Ce qui est important, c’est de conserver le nom de la vache, et non la vache elle-même. C’est la
lignée qui importe, et non la vache. Le nom correspond à une lignée et à l’ensemble des caractères
associés à cette lignée. Il y a des noms plus “traditionnels” que d’autres. Il est remarquable que les vaches
d’origine étrangère puissent être insérées dans les lignées familiales (thiossan) en prenant le nom de la
vache qui a servi à les acheter, mais le pourcentage de “thiossan” d’un animal n’est pas pour autant ignoré
(on dit : c’est une “vraie” ou une “fausse” thiossan).

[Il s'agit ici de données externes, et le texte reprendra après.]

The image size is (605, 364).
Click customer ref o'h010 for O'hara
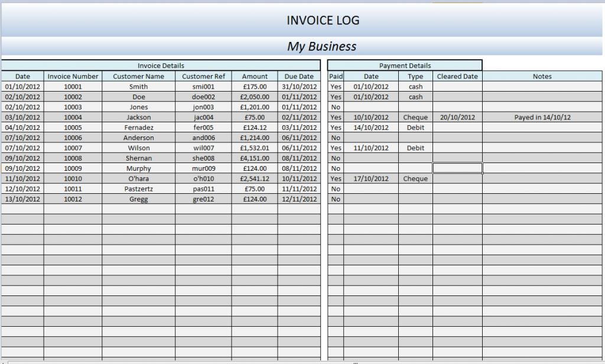point(203,178)
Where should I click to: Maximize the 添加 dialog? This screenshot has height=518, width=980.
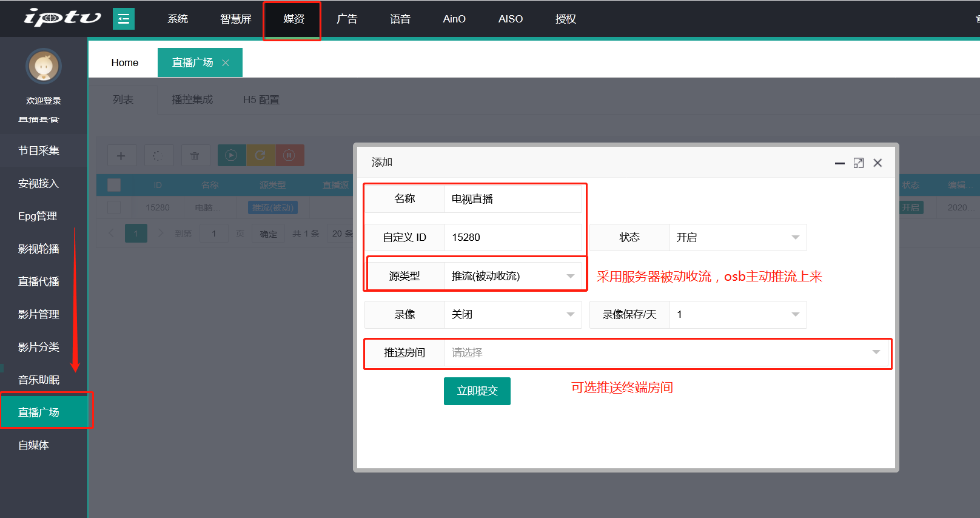(x=858, y=163)
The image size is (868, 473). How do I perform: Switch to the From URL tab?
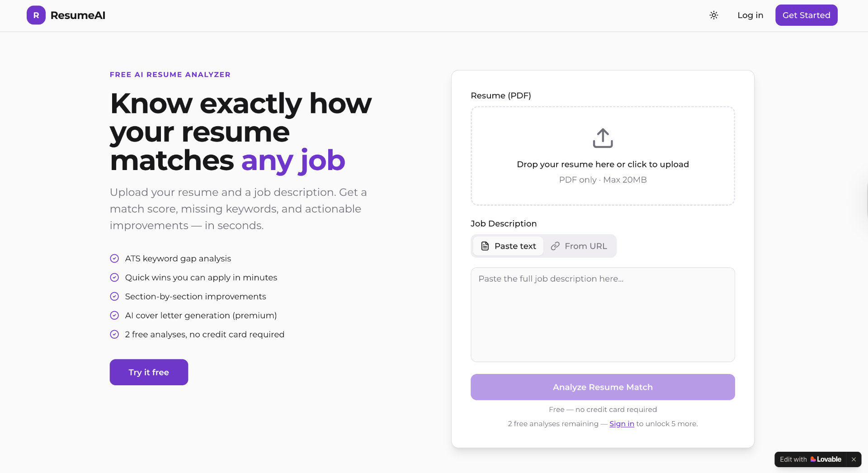coord(579,246)
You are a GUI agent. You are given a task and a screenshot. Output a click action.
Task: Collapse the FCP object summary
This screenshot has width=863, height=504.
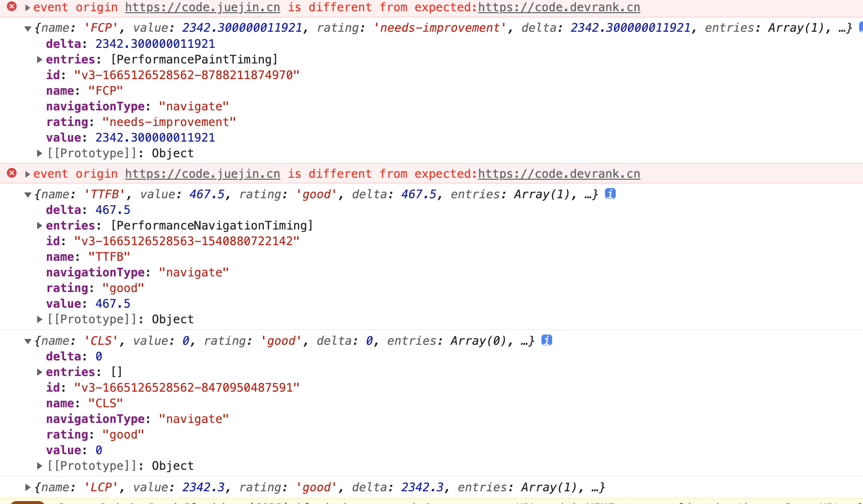[28, 28]
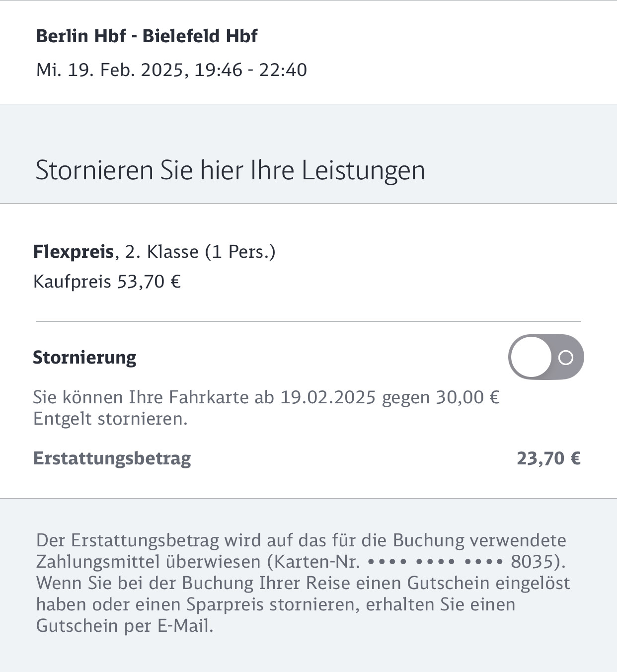Click the 2. Klasse (1 Pers.) text
The image size is (617, 672).
[x=200, y=252]
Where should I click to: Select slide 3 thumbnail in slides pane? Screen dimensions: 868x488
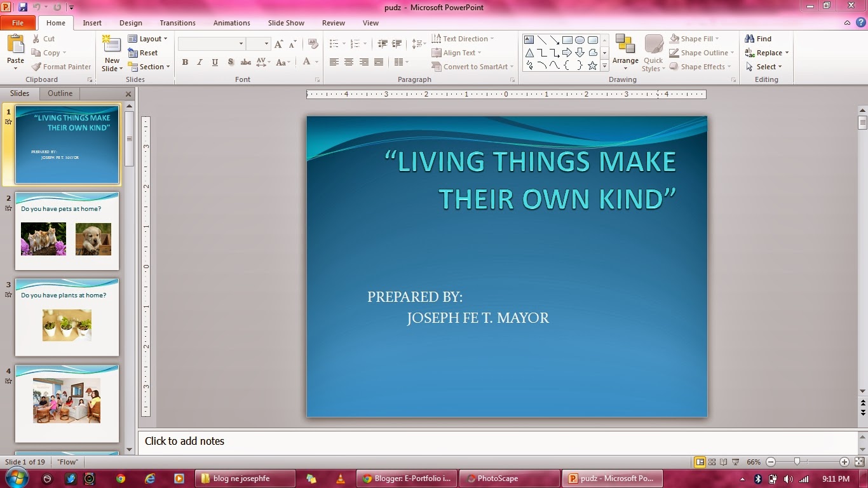point(67,316)
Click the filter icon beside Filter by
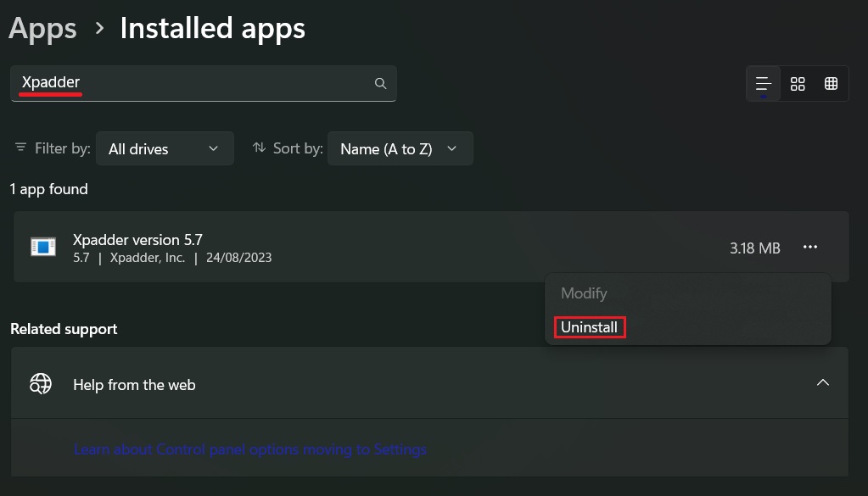 pyautogui.click(x=20, y=148)
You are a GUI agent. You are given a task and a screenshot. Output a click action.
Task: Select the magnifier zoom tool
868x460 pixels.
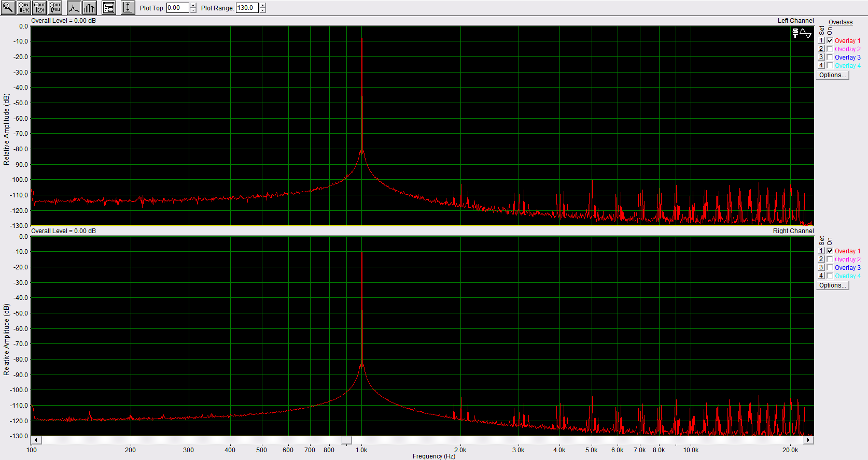(8, 8)
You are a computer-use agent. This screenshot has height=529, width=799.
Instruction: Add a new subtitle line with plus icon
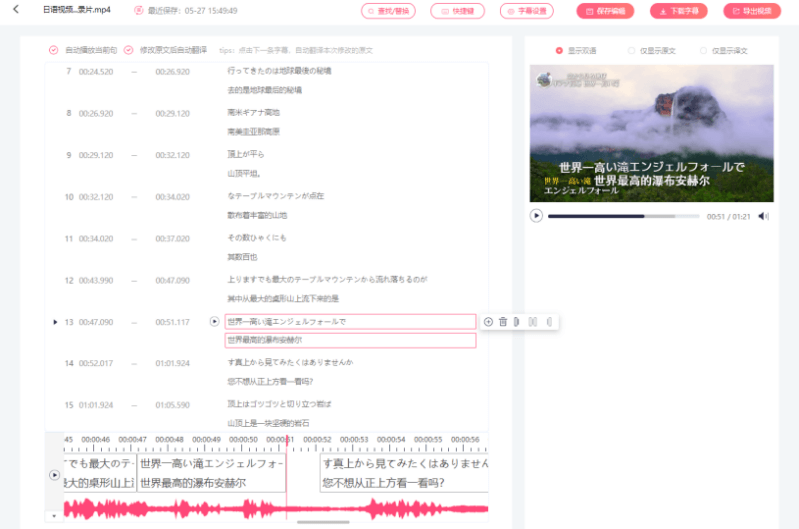click(x=488, y=322)
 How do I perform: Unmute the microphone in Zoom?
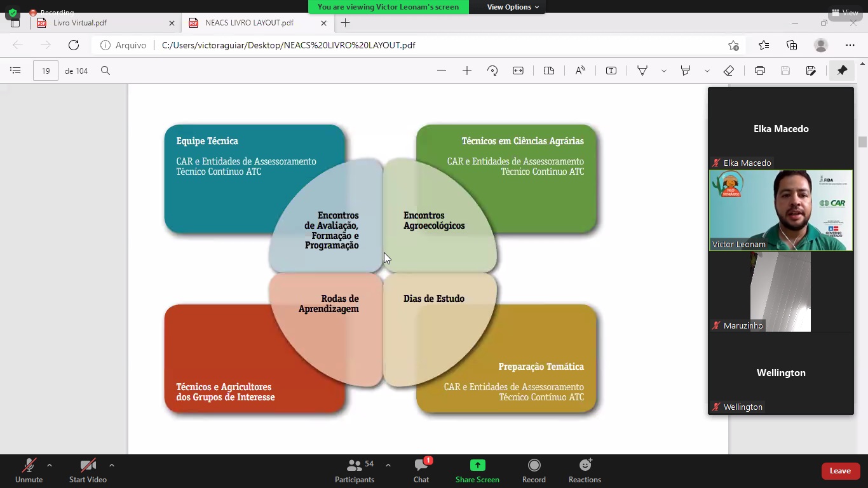click(29, 471)
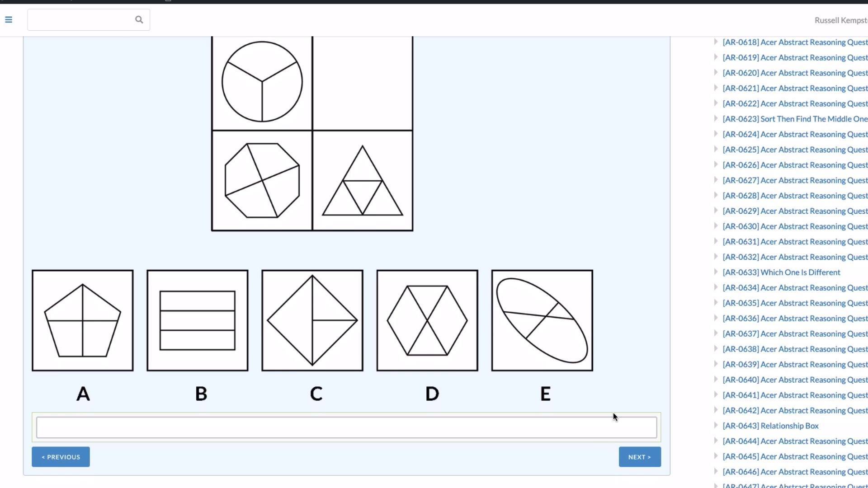Select answer option B rectangle figure

click(198, 320)
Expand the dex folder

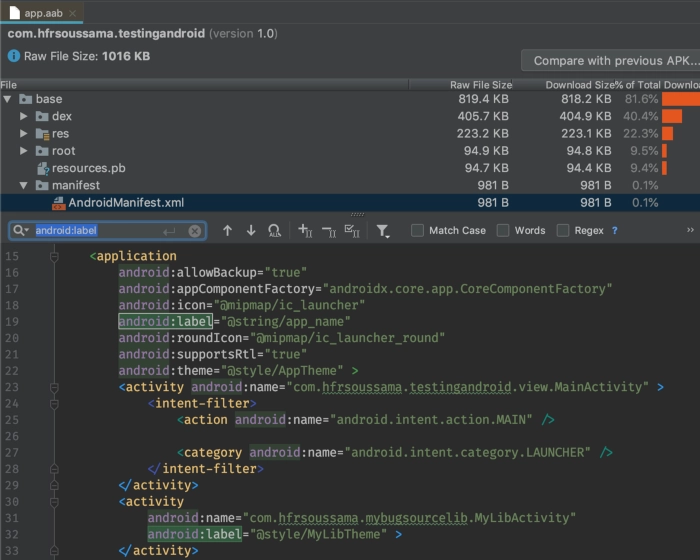pyautogui.click(x=25, y=117)
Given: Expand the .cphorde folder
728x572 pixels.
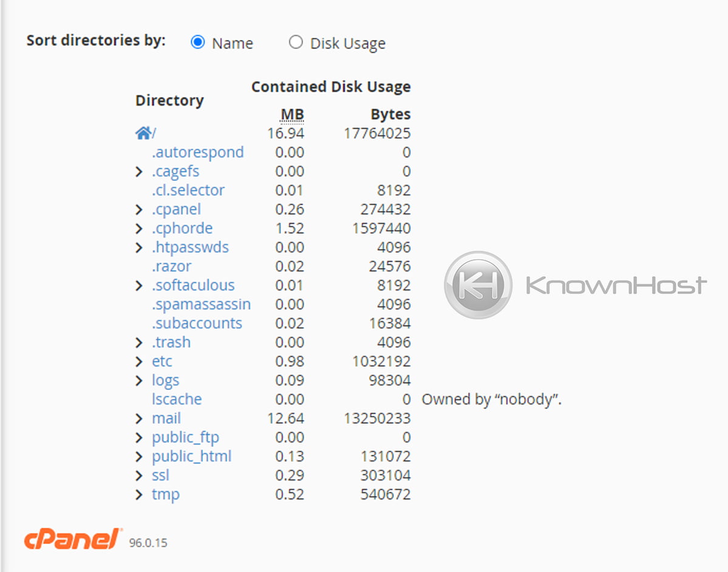Looking at the screenshot, I should coord(139,228).
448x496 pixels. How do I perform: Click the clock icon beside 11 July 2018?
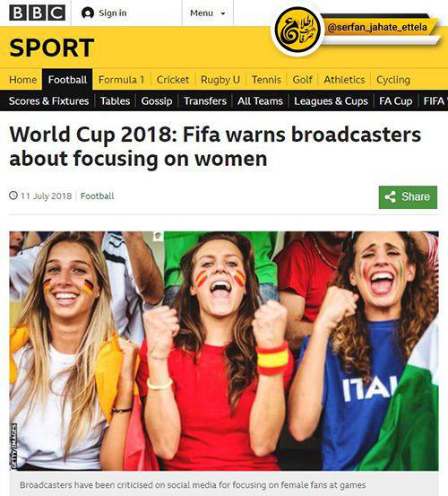click(13, 196)
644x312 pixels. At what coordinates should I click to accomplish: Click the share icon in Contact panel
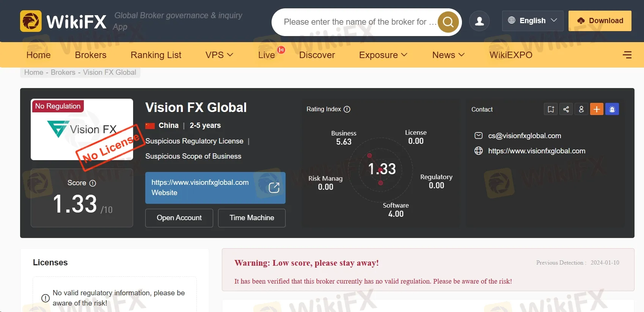(x=566, y=109)
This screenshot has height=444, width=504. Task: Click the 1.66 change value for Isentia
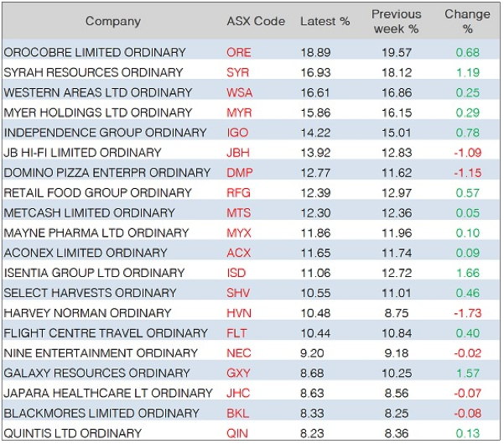[x=467, y=273]
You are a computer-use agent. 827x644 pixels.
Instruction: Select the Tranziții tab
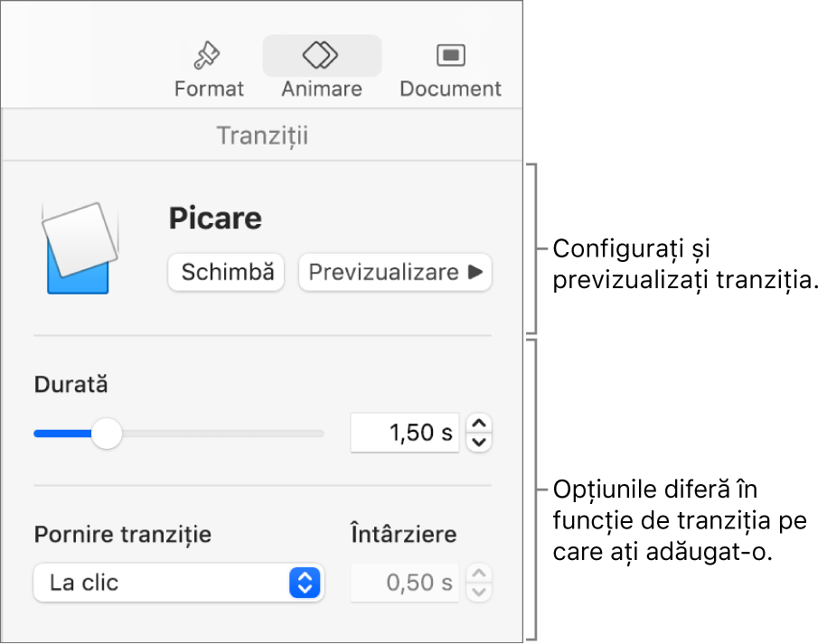click(x=261, y=135)
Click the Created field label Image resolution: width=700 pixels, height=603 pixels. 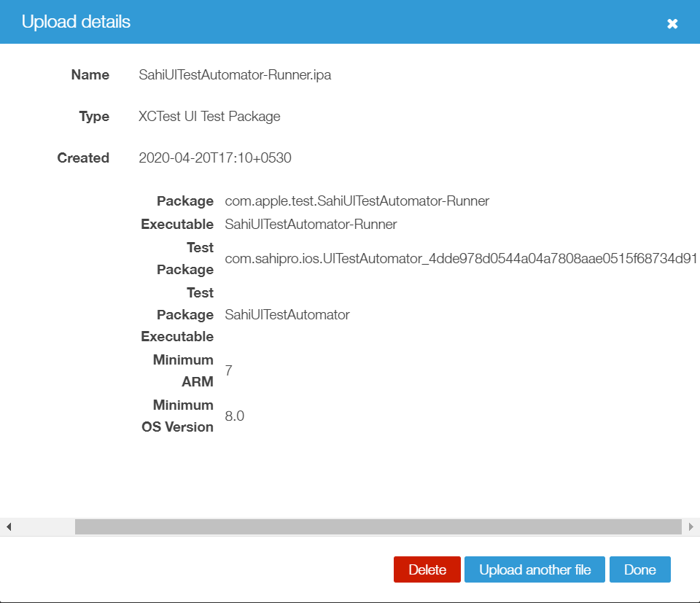tap(83, 158)
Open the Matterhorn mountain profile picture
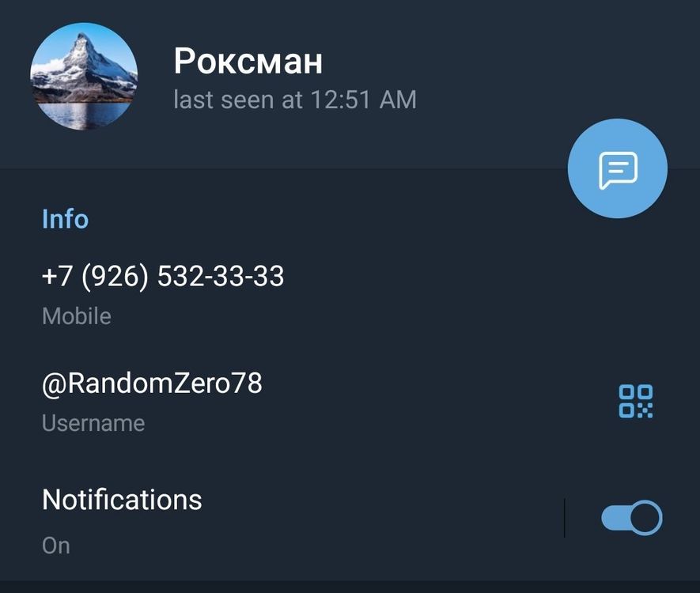Image resolution: width=700 pixels, height=593 pixels. [x=84, y=77]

Les petits ruminants (caprins et surtout ovins) semblent occuper une place croissante dans le
troupeau. Cet élevage permet une plus grande mobilité, une partie du groupe familial partant transhumer
avec ce bétail tandis que les bovins restent plus près du campement fixe. Ce petit bétail remplace de plus
en plus souvent les biens de l’agriculture dans les échanges. L’une des conséquences est un
appauvrissement des circuits d’échange avec les agriculteurs. Les circuits de transhumance évoluent
également, les éleveurs allant de plus en plus loin avec ce petit bétail, ce qui se traduit par des
transformations sur le plan du statut: les anciens, qui ont davantage de vaches, et de vaches
traditionnelles, sont ceux qui vont le moins loin. Les plus jeunes, avec des ruminants plus petits, sont plus
“mobiles” et moins soumis aux règles sociales de l’échange. Ils vendent ce bétail plus aisément et
acquièrent ainsi une indépendance économique nouvelle, qui modifie les rapports d’autorité.
C.M et S. M. terminent leur exposé en proposant une nouvelle typologie de la gestion familiale du
troupeau, qui correspondrait à des différences sur les plans économique et sociologique:
1. Le troupeau est placé entièrement sous l’autorité de l’aîné de la lignée. Dans ce cas, il est composé
majoritairement de bovins “traditionnels” et se déplace peu. Le rendement est essentiellement laitier,
d’autoconsommation, et très moyen.
2. Le troupeau est géré par un ensemble de frères. Ce type de gestion donne des résultats plus
dynamiques, en termes d’espace et de rendement. Il y a aussi une plus grande diversifition (davantage de
vente de viande).
3. Il y a une gestion disjointe de chaque “partie” du troupeau, chaque propriétaire disposant
indépendamment de ses vaches. Ce système donne des résultats éclectiques et irréguliers sur le plan
économique, et conduit souvent à des disjonctions effectives.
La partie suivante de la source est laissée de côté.